Aside from competition, the recent push to electric flight is chiefly motivated by environmental concerns. Aviation makes up 3 percent of global carbon emissions, according to the EU’s Clean Sky 2 initiative. And with air travel projected to increase threefold by 2050, the industry is trying to avoid contributing to the problem of climate change any more than it already is.

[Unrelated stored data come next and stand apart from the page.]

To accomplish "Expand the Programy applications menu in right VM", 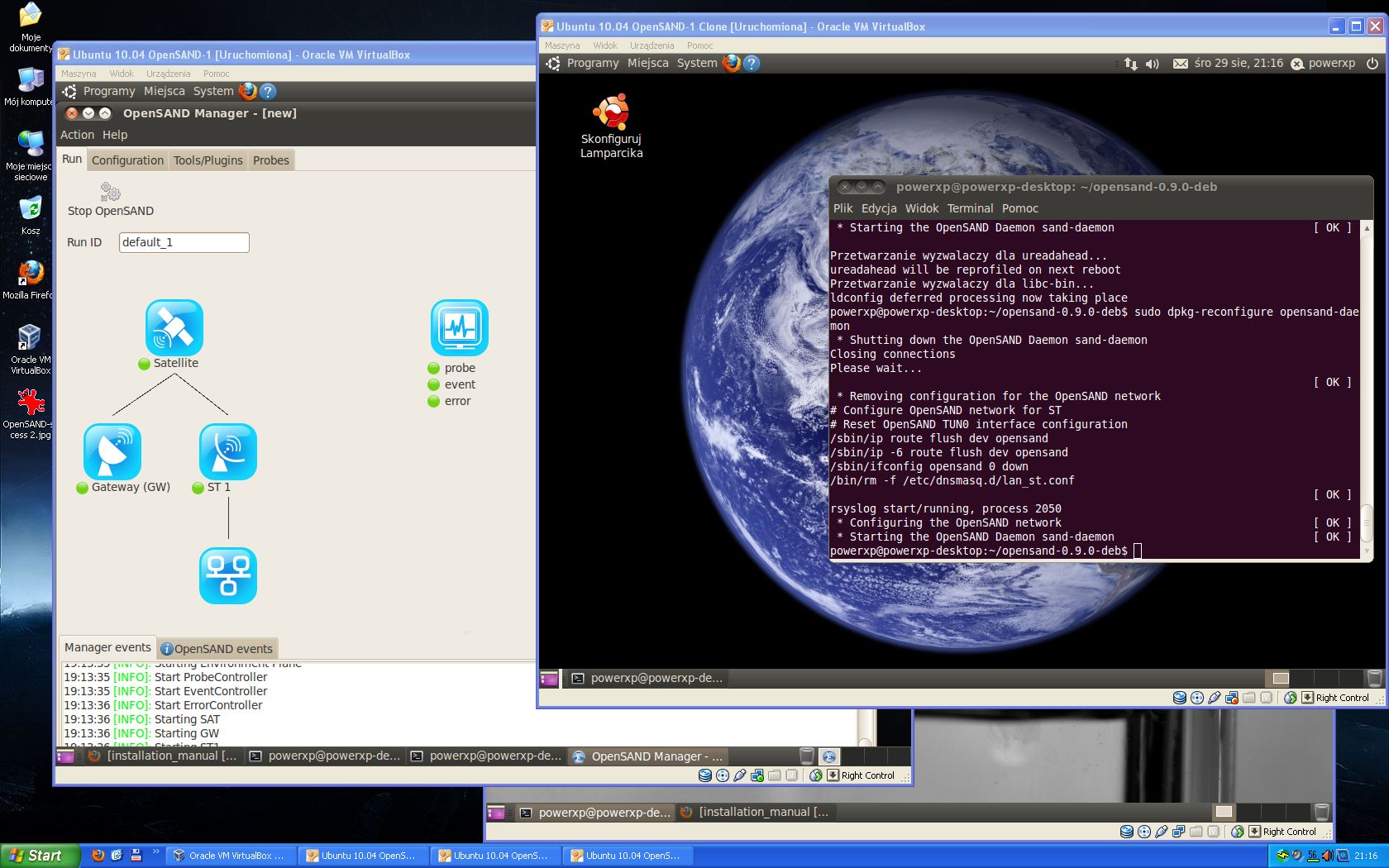I will pyautogui.click(x=592, y=63).
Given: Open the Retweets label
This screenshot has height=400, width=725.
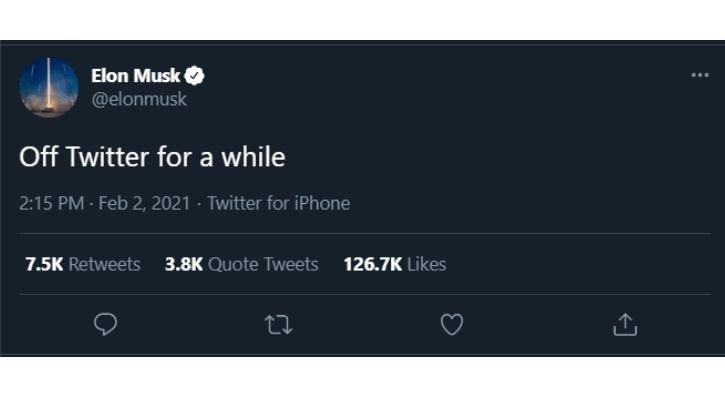Looking at the screenshot, I should point(105,264).
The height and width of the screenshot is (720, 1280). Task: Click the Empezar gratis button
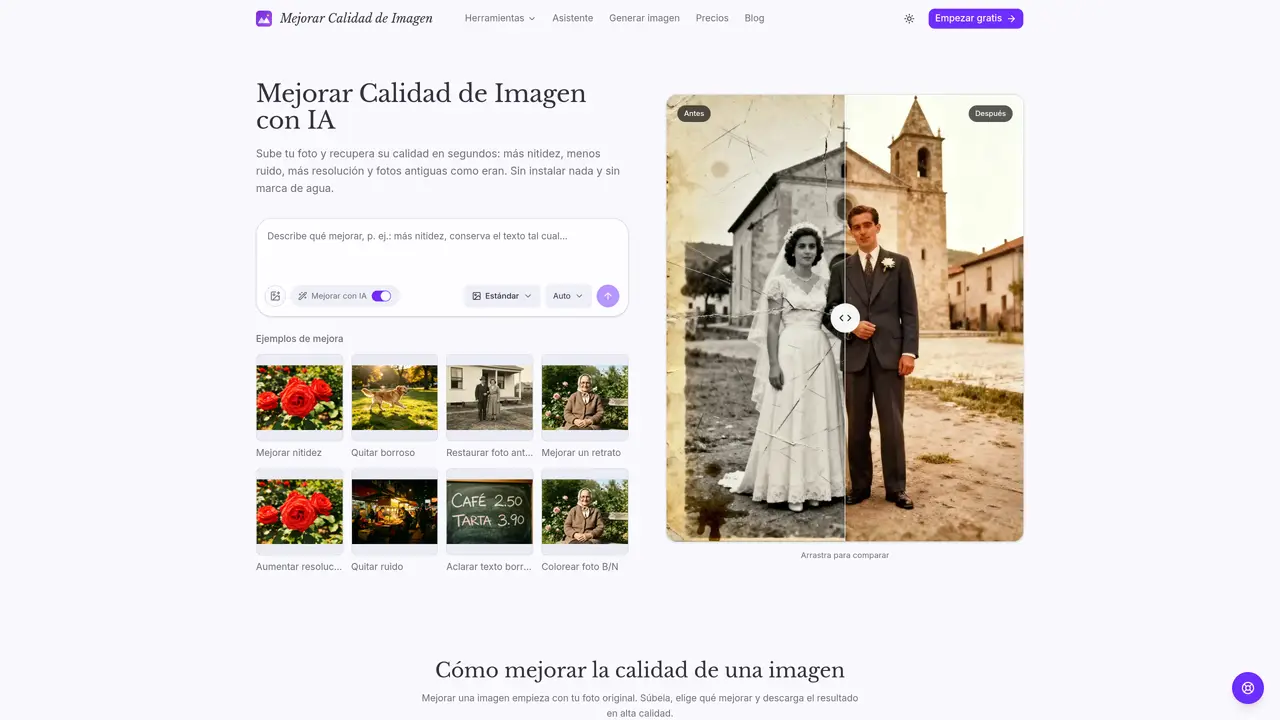[975, 18]
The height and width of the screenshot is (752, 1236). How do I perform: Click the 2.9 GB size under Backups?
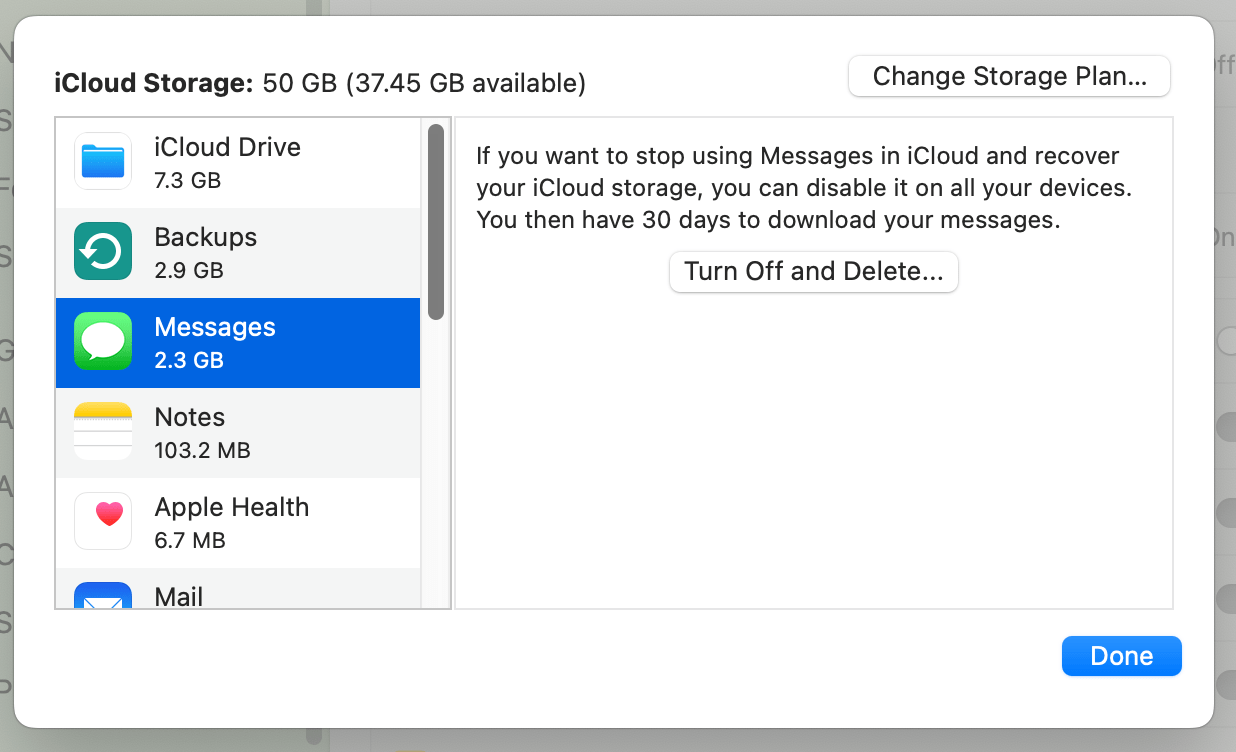tap(189, 271)
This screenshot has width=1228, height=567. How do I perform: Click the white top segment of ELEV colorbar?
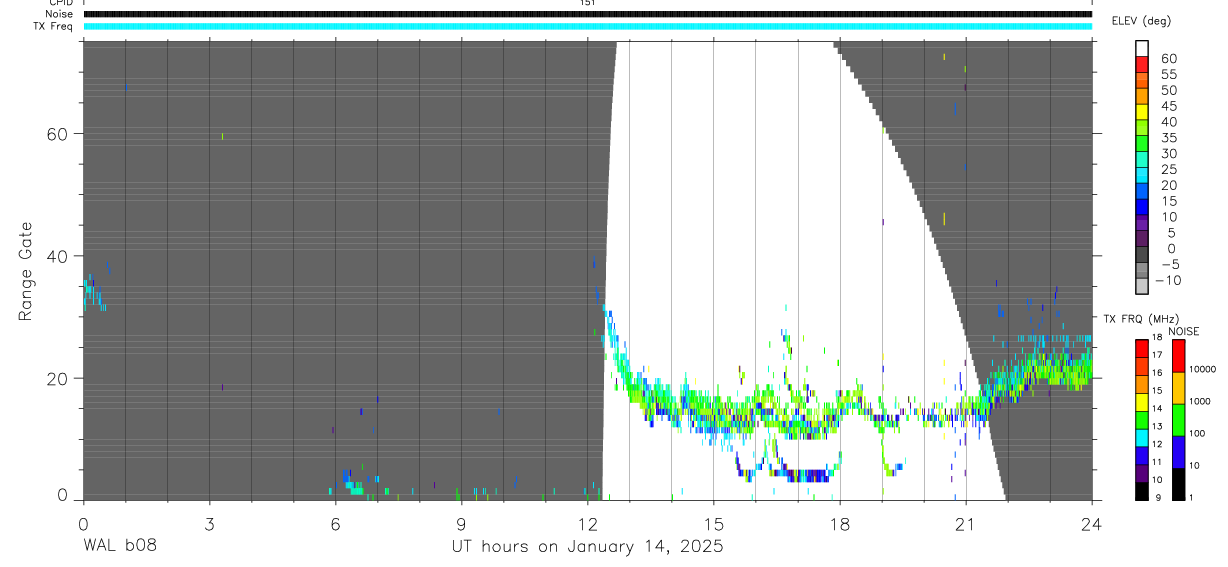click(1142, 48)
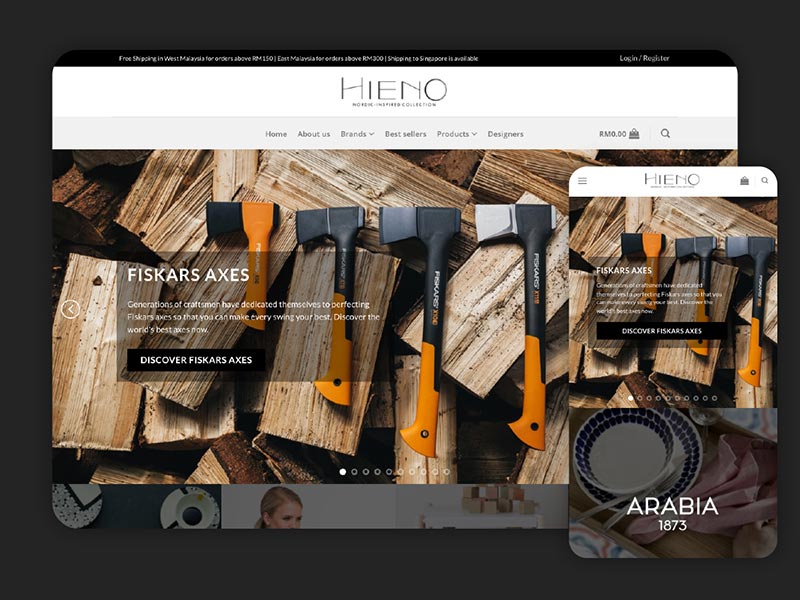The width and height of the screenshot is (800, 600).
Task: Click the desktop search magnifier icon
Action: click(665, 133)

See also: NASA Is Developing A Supersonic Plane That Is (Hopefully) Super Quiet

In the context of rising emissions, this makes a plane like Element One — designed to create zero-emissions — absolutely transformative. The aircraft would use ultra-light hydrogen fuel cells (stored either as a gas or liquid) to tackle the industry-wide challenge of battery density not matching traditional fuel density (in other words the weight of batteries needed to power aircraft could be overwhelming). The Element One will also only takes 10 minutes to refuel, and may eventually use solar or wind energy to recharge mid-flight. Although the prototype fits four passengers, the aircraft could scale up to 10-20 passengers or more, according to Wankewycz. Innovations like these allow Element One to outperform other battery-electric airplanes, reaching a range of 500 km (a little longer than the Grand Canyon) to 5,000 km (a little over the distance from L.A. to New York).

Current challenges include certification and testing that faces every new aircraft, but Wankewycz is confident in preparing the Element One for success.

Swap hydrogen fuel cell to refuel plane.
Hydrogen fuel cells could be swapped in as little as 10 minutes, and may eventually be recharged using other forms of renewable energy.

And with the expanded range of Element One, new promising opportunities for regional travel open. Wingly, a French flight-sharing startup collaborating with HES Energy Systems, found the perfect opportunity in France’s unused airfields.

“We analyzed the millions of destination searches made by the community of 200,000 pilots and passengers on our platform and confirm there is a tremendous need for inter-regional transport between secondary cities,” says Emeric de Waziers, CEO of Wingly in a press release. “By combining autonomous emission free aircraft such as Element One, digital community-based platforms like Wingly and the existing high density network of airfields, we can change the paradigm. France alone offers a network of more than 450 airfields but only 10% of these are connected by regular airlines. We will simply connect the remaining 90%.”

In today’s paradigm, small, short-distance flights like the ones de Waziers describes are a luxury of the terrifically rich. But at the intersection of hydrogen-electric technology and forward thinkers of startups like Wingly, passengers from diverse economic backgrounds may soon have a quieter, greener (and sleeker) reason to clap at the end of their flight.